[Records from a data source]
※

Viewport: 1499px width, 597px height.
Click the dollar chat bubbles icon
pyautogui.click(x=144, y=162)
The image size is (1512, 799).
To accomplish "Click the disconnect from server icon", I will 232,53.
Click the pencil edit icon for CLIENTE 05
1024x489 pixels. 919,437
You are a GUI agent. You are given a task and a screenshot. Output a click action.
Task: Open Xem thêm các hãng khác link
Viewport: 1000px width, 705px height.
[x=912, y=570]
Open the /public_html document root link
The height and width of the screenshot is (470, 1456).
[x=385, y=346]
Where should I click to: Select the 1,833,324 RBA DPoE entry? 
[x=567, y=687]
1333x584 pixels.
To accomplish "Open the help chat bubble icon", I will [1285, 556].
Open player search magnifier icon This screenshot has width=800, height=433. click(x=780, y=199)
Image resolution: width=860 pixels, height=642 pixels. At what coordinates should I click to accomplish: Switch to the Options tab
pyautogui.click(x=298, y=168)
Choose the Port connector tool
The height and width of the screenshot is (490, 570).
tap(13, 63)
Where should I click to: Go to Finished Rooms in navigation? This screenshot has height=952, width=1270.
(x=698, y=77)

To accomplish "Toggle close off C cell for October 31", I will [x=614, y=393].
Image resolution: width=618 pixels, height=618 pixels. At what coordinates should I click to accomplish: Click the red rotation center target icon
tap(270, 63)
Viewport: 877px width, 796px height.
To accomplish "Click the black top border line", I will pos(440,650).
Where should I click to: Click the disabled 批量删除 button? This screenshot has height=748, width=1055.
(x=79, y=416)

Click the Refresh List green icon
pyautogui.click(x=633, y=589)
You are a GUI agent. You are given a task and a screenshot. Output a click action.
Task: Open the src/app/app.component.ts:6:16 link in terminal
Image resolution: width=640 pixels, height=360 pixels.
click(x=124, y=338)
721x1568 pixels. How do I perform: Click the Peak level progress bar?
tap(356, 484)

※

[Stated task] Put everything from the line containing "Where should I click to: Click" down to the line containing "pyautogui.click(x=633, y=589)" into a two-column CSV headed text and answer. Write one row per pair, with each value in its own quoted field and any line breaks replaced by spaces.

[Answer to this problem]
text,answer
"Where should I click to: Click the disabled 批量删除 button? This screenshot has height=748, width=1055.","(x=79, y=416)"
"Click the Refresh List green icon","pyautogui.click(x=633, y=589)"